Oleic acid-capped CdSe/ZnS quantum dots (QDs) were used to investigate their photoluminescence (PL) response to Hg2+ ions as a function of the surface properties of QDs. Three distinctly-size CdSe/ZnS QDs were obtained by varying the molar ratio of shell precursors, which were characterized by X-ray diffraction (XRD), high-resolution transmission electron microscopy (HR-TEM), Fourier-Transform infrared (FT-IR), X-ray photoelectron spectroscopy (XPS), absorption spectroscopy, and time-resolved fluorescence spectroscopy. Results revealed the obtention of zinc blende nanocrystals with sizes ranging from 2.7 to 3.2nm (± 0.5) and ZnS thickness between 0.3 and 1.0 monolayer (ML).
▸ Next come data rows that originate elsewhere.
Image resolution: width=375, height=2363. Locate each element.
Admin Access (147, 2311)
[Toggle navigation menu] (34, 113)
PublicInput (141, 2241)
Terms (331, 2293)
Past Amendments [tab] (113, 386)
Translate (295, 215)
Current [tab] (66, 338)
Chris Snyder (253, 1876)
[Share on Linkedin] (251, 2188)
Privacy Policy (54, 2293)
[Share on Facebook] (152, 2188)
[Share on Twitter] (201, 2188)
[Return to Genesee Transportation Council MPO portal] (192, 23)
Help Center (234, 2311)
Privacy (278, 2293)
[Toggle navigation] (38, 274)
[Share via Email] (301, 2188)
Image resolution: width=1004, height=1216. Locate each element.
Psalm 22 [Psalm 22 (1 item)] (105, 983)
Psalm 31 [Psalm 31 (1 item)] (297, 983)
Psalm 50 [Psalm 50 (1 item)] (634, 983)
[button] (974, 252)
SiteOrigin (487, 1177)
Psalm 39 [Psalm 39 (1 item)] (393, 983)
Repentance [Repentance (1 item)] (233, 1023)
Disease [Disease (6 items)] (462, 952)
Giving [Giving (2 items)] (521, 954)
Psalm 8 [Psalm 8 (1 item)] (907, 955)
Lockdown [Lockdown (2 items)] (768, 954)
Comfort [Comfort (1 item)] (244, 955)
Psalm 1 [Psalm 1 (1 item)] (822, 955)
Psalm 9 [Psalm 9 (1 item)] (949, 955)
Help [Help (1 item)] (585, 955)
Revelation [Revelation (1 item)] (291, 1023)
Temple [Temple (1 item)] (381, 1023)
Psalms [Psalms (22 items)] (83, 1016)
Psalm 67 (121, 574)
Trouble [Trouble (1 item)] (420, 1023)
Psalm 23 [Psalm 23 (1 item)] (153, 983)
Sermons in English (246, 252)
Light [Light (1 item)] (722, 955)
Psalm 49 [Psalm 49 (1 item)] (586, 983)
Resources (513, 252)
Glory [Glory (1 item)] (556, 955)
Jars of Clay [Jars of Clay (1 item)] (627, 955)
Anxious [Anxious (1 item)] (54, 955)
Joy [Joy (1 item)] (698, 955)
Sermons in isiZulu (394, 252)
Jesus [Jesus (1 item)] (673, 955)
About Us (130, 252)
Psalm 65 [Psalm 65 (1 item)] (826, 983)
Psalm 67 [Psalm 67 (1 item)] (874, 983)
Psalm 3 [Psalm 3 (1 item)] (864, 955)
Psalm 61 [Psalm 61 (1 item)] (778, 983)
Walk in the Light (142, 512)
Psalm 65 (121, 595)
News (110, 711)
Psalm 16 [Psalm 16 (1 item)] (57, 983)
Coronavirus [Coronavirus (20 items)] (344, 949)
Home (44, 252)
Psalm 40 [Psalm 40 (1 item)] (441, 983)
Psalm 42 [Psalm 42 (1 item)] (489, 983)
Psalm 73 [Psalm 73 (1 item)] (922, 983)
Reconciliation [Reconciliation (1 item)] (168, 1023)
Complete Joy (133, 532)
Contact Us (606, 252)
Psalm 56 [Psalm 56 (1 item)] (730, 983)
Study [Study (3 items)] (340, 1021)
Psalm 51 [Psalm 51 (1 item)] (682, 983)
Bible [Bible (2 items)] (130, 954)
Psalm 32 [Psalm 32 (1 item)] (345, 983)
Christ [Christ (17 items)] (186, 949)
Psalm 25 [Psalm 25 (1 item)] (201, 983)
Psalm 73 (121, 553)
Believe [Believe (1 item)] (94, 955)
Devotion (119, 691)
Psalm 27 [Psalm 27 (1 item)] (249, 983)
The variation of the [S]/[Zn] molar ratio introduced chemical species that act as traps, affecting the PL properties differently. Depending on the thickness of the shell and chemical speciation on surface, Hg2+ ions could induce quenching or enhancement of PL. Detection of mercury ions was evaluated in terms of Stern-Volmer equation, where the limit of detection (LOD) for the PL quenching system was 11.2 nM, while for the PL enhancing systems were 8.98 nM and 10.7 nM. Results demonstrate the performance of oleic acid-capped CdSe/ZnS QDs to detect Hg2+ and their capacity to turn the PL on/off depending on surface properties.